Wednesday, November 28, 2012

Course Outlines

This morning, I spent quite a bit of time looking for activities/lessons on rational expressions.  I got distracted and veered way off topic when I discovered Continuous Everywhere but Differentiable Nowhere's blog.  After reading through a few posts, I found links to his course outlines.  I have only read the first one but absolutely love how it begins.  I definitely plan on stealing borrowing the introduction.  Don't panic...he gives permission for anyone to do this on his blog!

Here's the portion I love but feel free to check out the course outline in it's entirety here.
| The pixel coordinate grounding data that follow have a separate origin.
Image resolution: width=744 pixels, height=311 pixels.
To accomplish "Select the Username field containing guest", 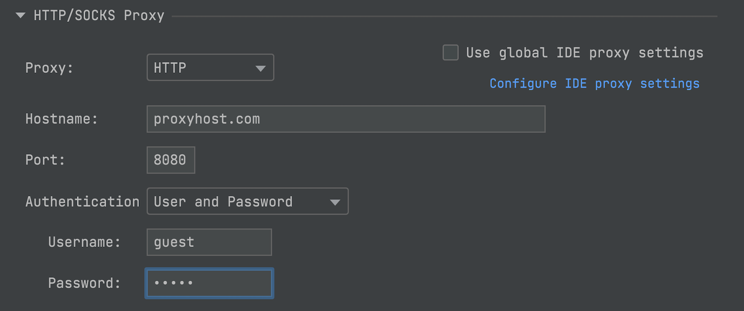I will 209,242.
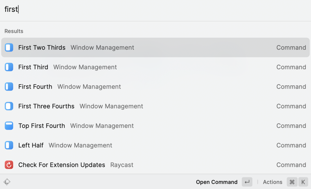
Task: Click the Open Command button
Action: [x=217, y=182]
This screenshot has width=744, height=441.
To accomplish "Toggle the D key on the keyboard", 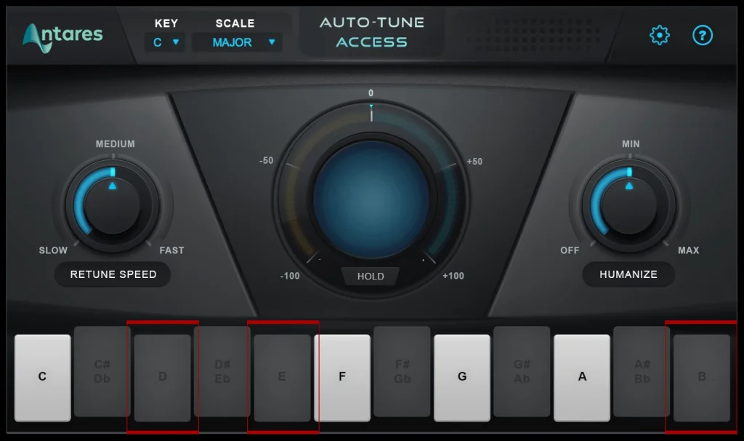I will 162,376.
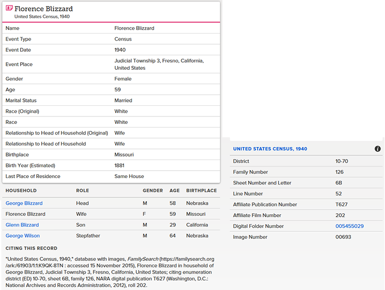Click the Gender column header

[153, 191]
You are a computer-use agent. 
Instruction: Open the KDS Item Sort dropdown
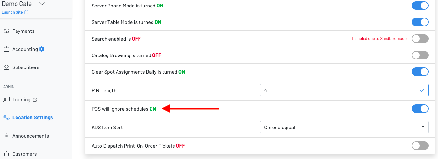click(x=344, y=128)
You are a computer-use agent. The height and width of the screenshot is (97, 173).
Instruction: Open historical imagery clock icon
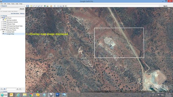[45, 6]
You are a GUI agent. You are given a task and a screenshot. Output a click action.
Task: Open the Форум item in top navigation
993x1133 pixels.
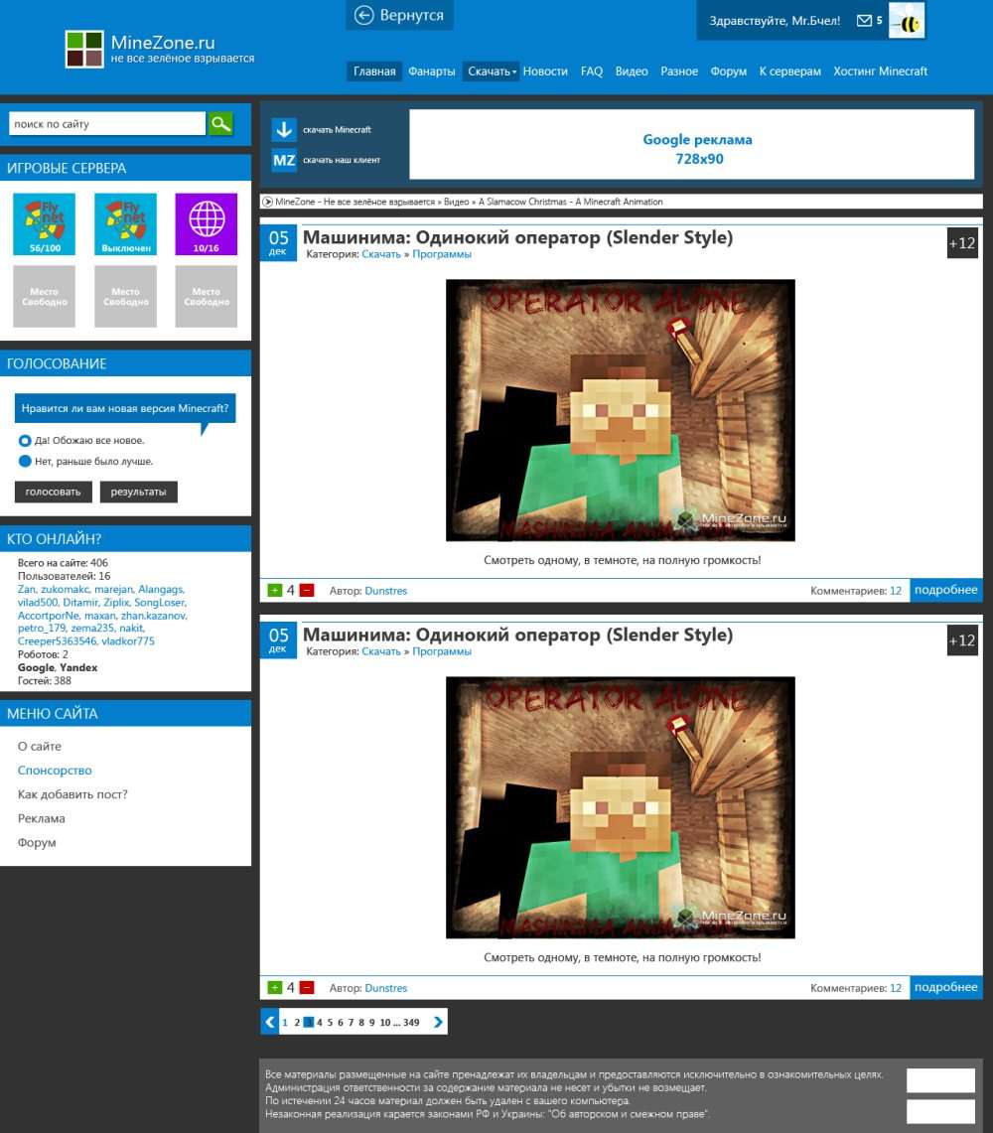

Howdy! This year we are going to discover beautiful, useful and extraordinary islands of knowledge.  I’m going to be challenging you consistently as you build bridges from island to island – from lines to quadratics to polynomials to matrices. These islands will provide resting places for our adventures, while we explore what great things these paradises have to offer. Still, any adventure isn’t an adventure unless there is uncertainty, unexpected perils. I can promise you that you will not be immune from confusion, wandering dazed and confused.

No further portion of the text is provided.